▶ **Exercise prompt**: For each statement below, determine from the article on Craig Thomson's court appearance whether it agrees with the text, answering yes or no and quoting the deciding words. (a) Thomson faces 154 charges. (b) Ms Arnold spoke to the Australian Women's Weekly in December. (c) The law is being applied against Thomson by New South Wales police detectives.

### Selected extract ###

Craig Thomson's day in court began with a kiss.
In courtroom number one of the Melbourne Magistrates Court, Thomson and his wife Zoe Arnold had taken the end two seats of the front row, as the alleged fraud case against him was called.
As the proceedings began, Thomson and Ms Arnold kissed briefly, a public moment of support for the federal member of parliament who, as the court would hear, is facing 154 charges. Ms Arnold sat close to her husband, the pair whispering to each other as the hearing unfolded.
Craig Thomson, accompanied by his wife, arrives to face court in Melbourne. Photo: Mal Fairclough
''I still love my husband,'' Ms Arnold, former radio journalist, declared in an interview with the Australian Women's Weekly last July. ''This will all end one day and then we will still have each other.''
And so that support continued as this remarkable political and legal soap opera played out its next scene in Melbourne. Ms Arnold was still standing by her man, despite the full weight of the law being applied, in this case by Victoria Police detectives.
His appearance was part of a remarkable few days for the ex-Labor MP, who came to Melbourne via the Wyong police station in NSW, a strip search and a Wyong magistrate. He had promised to front in Victoria, and did.
There was no mistaking the interest in this case, which centres on Thomson's alleged use of his Health Services Union credit card when he was the union's national secretary, including allegations union money was spent on prostitutes.

### Given records ###

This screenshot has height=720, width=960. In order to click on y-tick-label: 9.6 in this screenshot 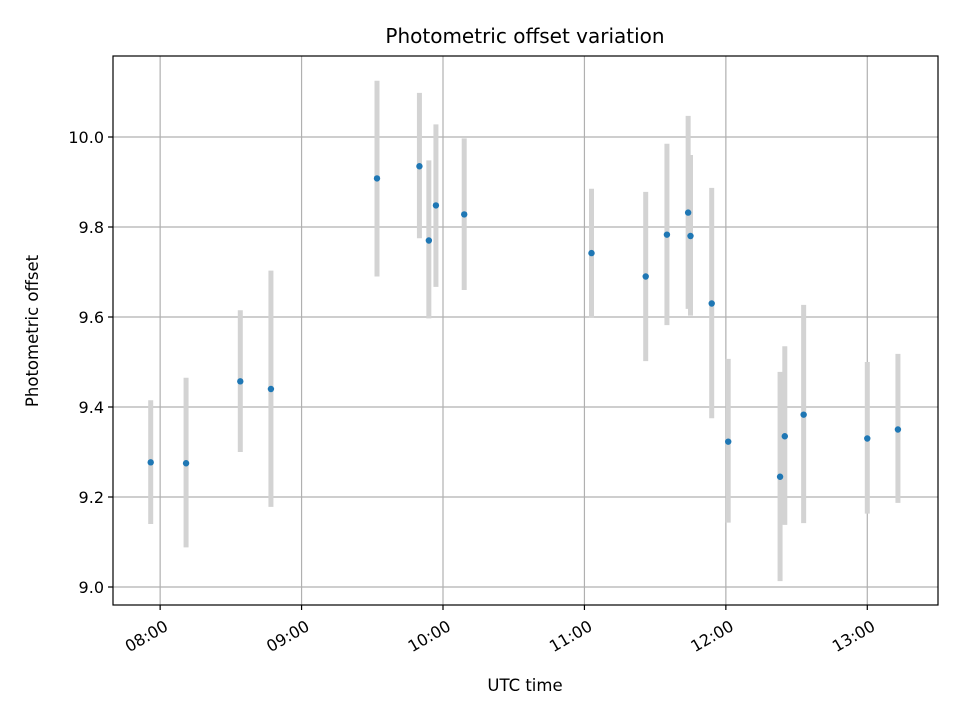, I will do `click(92, 318)`.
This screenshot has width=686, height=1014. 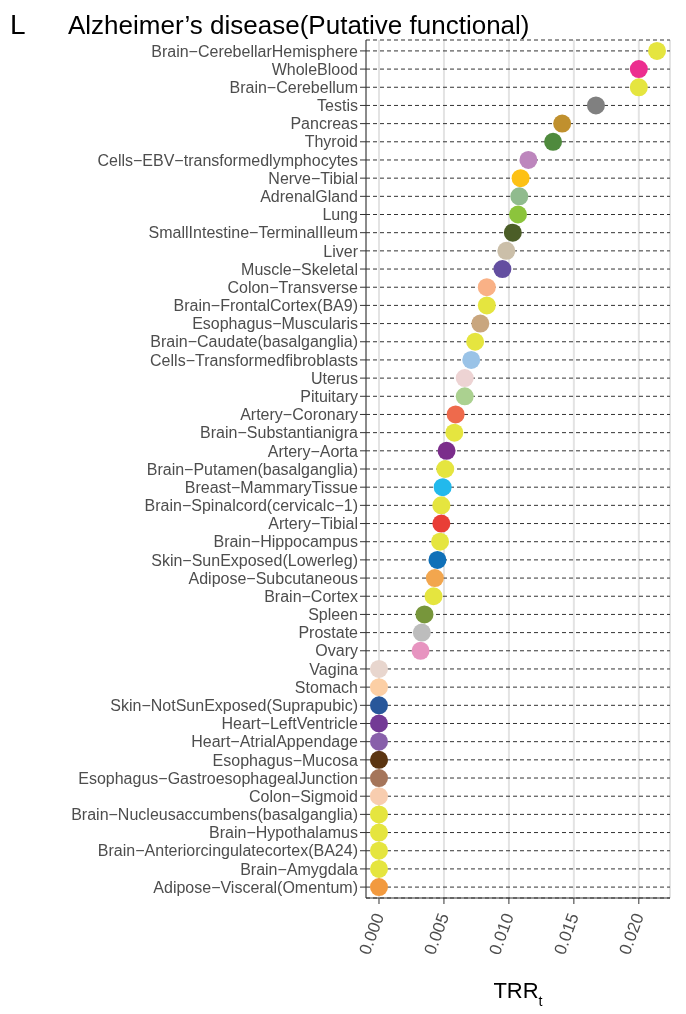 What do you see at coordinates (266, 306) in the screenshot?
I see `y-tick-label: Brain−FrontalCortex(BA9)` at bounding box center [266, 306].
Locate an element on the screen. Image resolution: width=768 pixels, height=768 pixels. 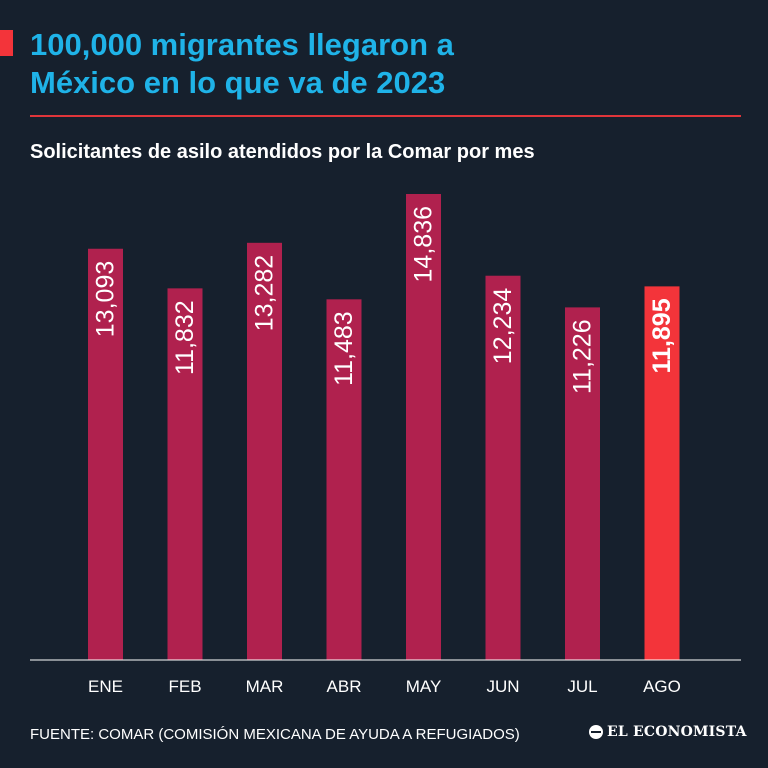
bar-jul is located at coordinates (582, 484).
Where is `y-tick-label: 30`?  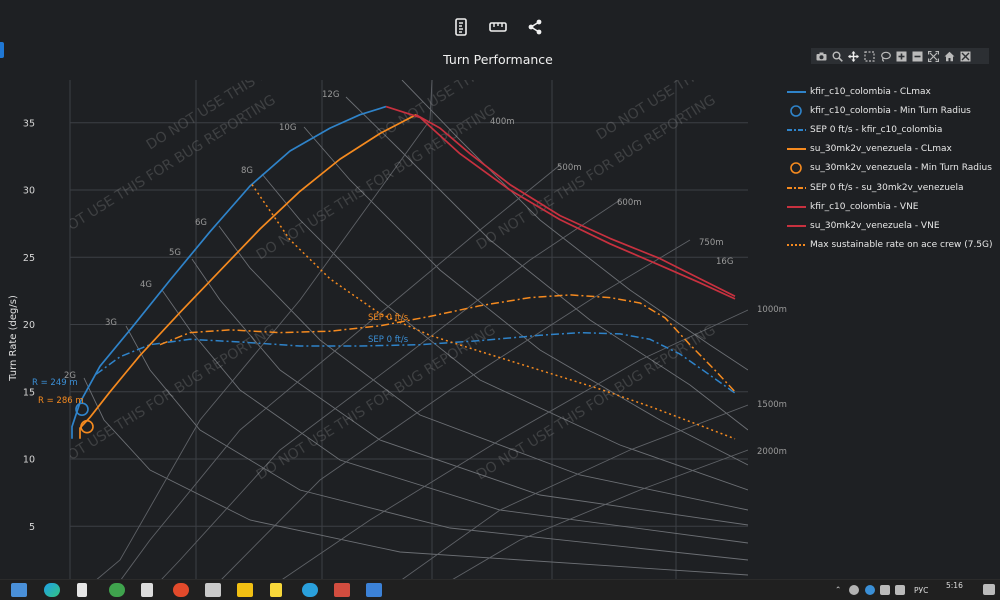
y-tick-label: 30 is located at coordinates (29, 192).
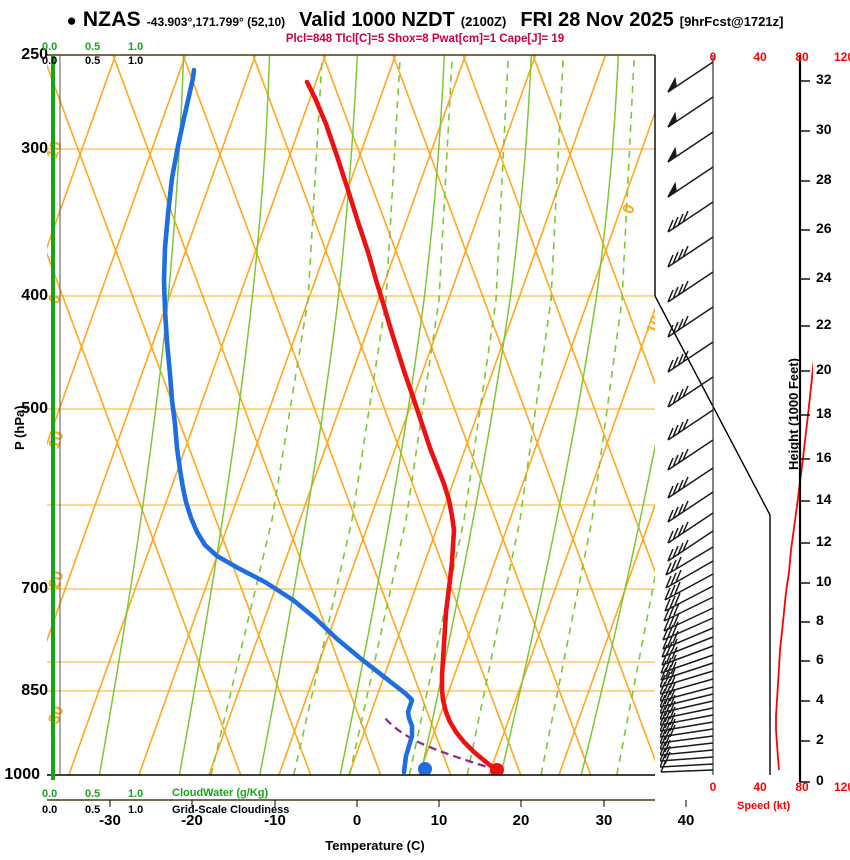  Describe the element at coordinates (824, 541) in the screenshot. I see `height-tick: 12` at that location.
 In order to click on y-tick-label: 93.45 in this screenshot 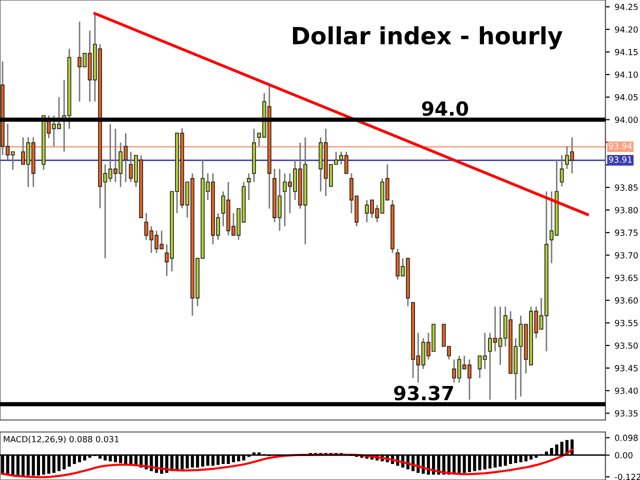, I will do `click(626, 368)`.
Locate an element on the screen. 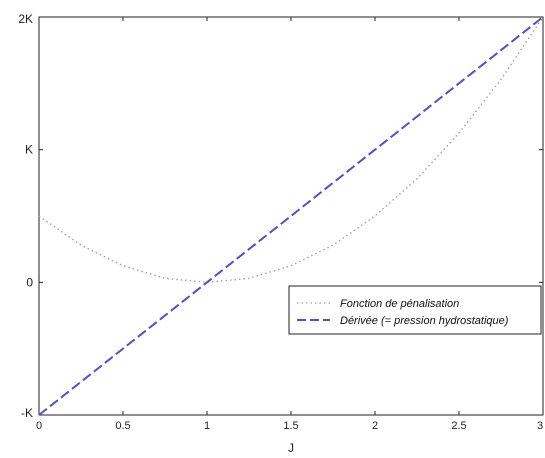  x-tick-label: 1.5 is located at coordinates (290, 426).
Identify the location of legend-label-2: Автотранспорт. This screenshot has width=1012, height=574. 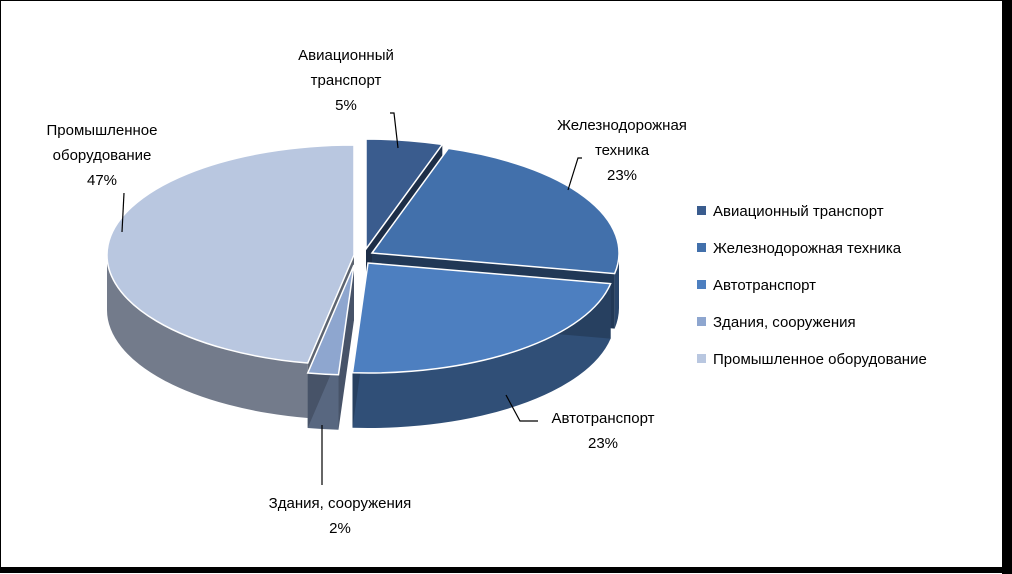
(764, 286).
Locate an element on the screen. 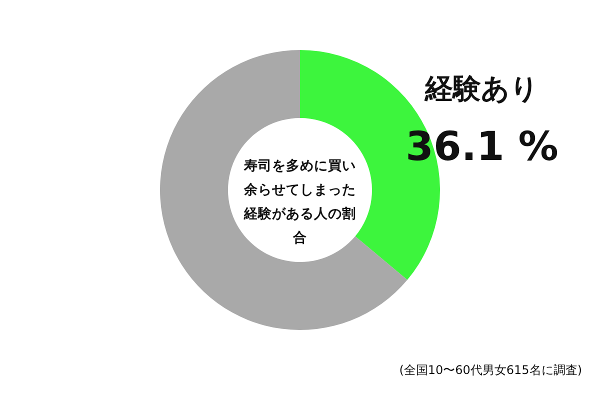 The height and width of the screenshot is (400, 600). text: 寿司を多めに買い余らせてしまった経験がある人の割合 is located at coordinates (300, 202).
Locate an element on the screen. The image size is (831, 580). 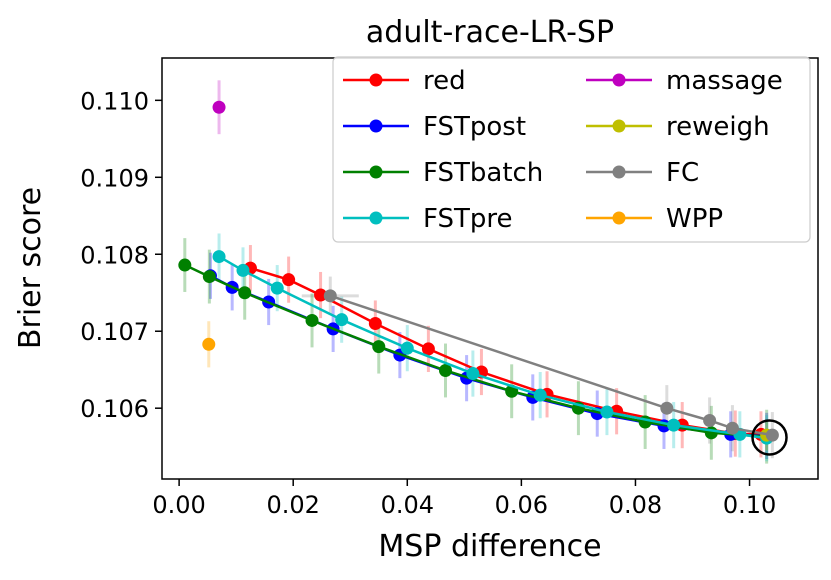
y-tick-label: 0.107 is located at coordinates (114, 332).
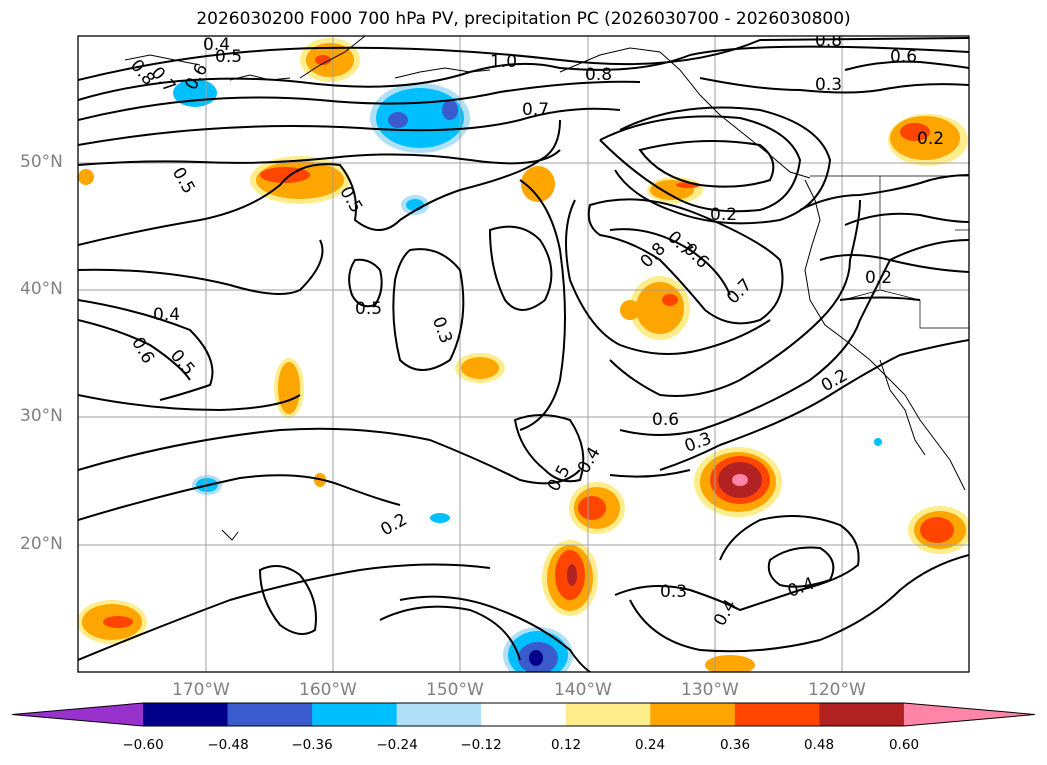  What do you see at coordinates (201, 690) in the screenshot?
I see `lon-tick: 170°W` at bounding box center [201, 690].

###

▶ **Response to the task**:
(a) Yes: "is facing 154 charges"
(b) No: "in an interview with the Australian Women's Weekly last July"
(c) No: "in this case by Victoria Police detectives"